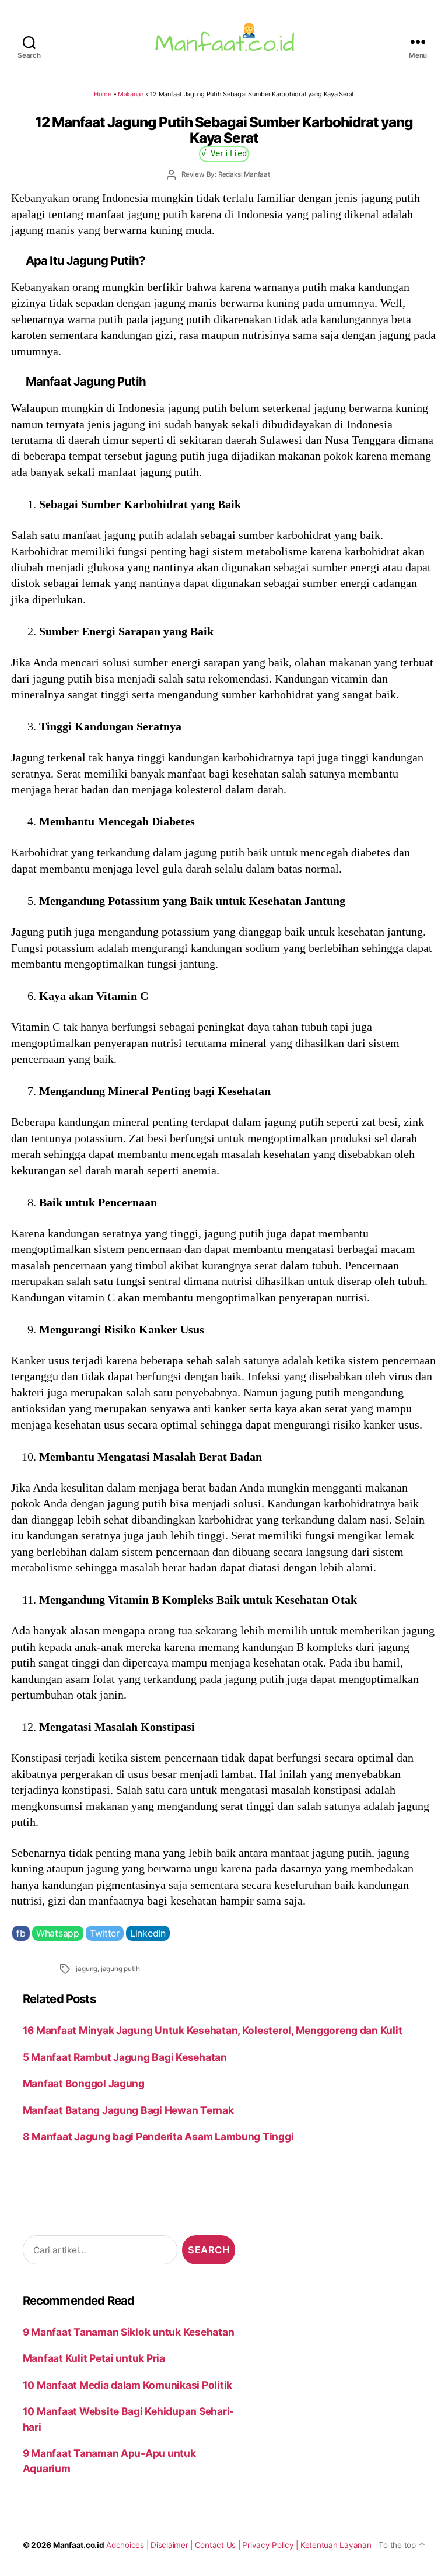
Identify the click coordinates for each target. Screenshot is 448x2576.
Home (102, 94)
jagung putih (120, 1969)
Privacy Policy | (271, 2545)
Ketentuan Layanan (336, 2545)
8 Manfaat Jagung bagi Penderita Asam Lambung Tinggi (158, 2136)
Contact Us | (219, 2545)
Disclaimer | (172, 2545)
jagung (86, 1969)
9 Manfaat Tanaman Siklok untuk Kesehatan (129, 2332)
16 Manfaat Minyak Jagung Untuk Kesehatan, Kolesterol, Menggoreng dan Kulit (212, 2030)
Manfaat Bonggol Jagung (84, 2083)
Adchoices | (128, 2545)
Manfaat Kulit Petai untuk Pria (94, 2358)
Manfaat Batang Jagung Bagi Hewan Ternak (128, 2110)
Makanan (131, 94)
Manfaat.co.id (78, 2545)
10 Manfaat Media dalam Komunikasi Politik (127, 2385)
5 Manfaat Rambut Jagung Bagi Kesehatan (125, 2057)
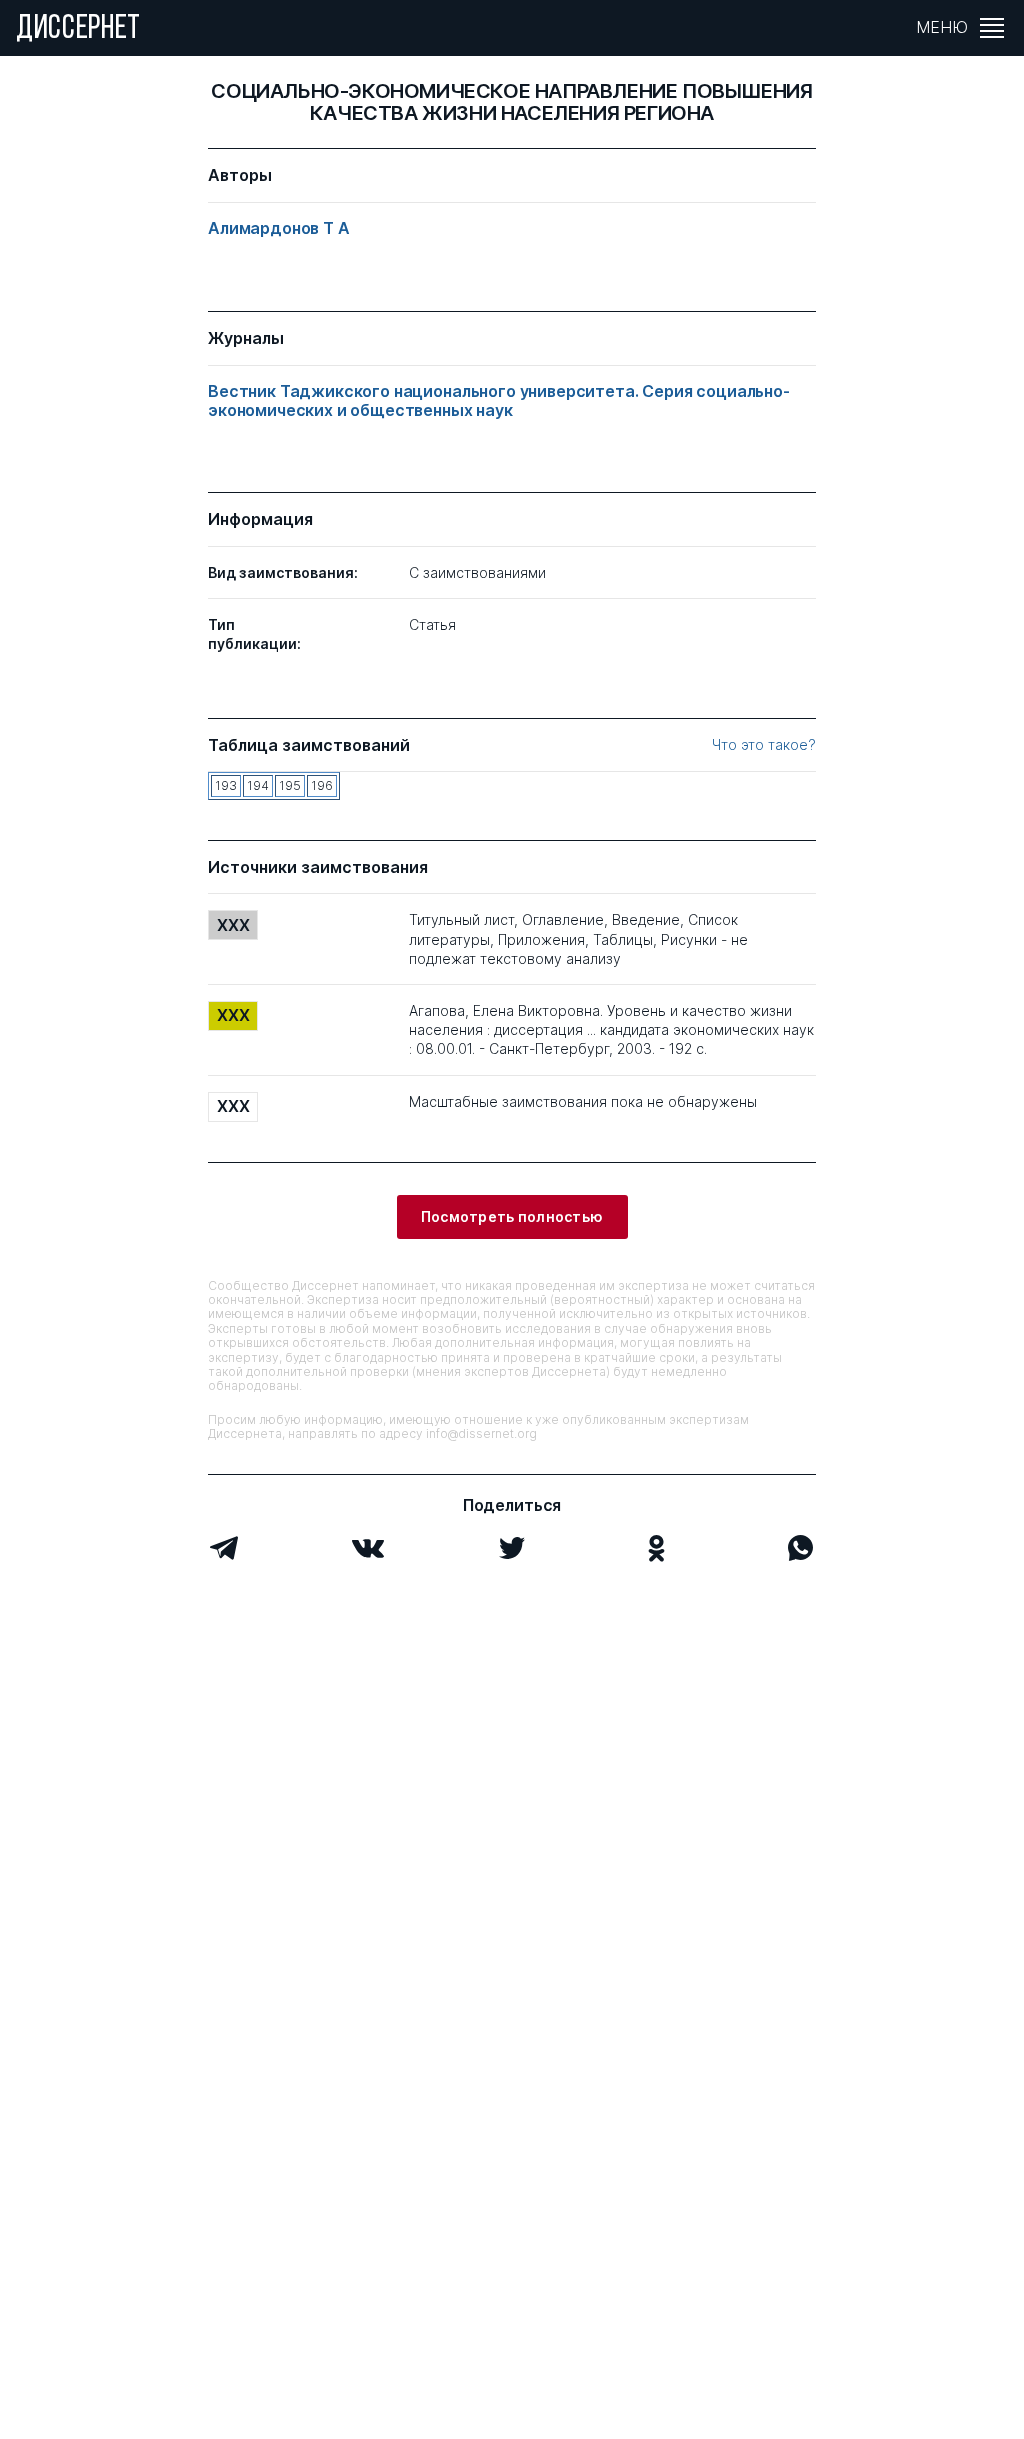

--- --- ---

__WHAT THE TASK ASKS__: Please filter the entries above down to the lines holding "Kesehatan" and copy them.

__ANSWER SECTION__:
9 Manfaat Tanaman Siklok untuk Kesehatan (129, 2332)
16 Manfaat Minyak Jagung Untuk Kesehatan, Kolesterol, Menggoreng dan Kulit (212, 2030)
5 Manfaat Rambut Jagung Bagi Kesehatan (125, 2057)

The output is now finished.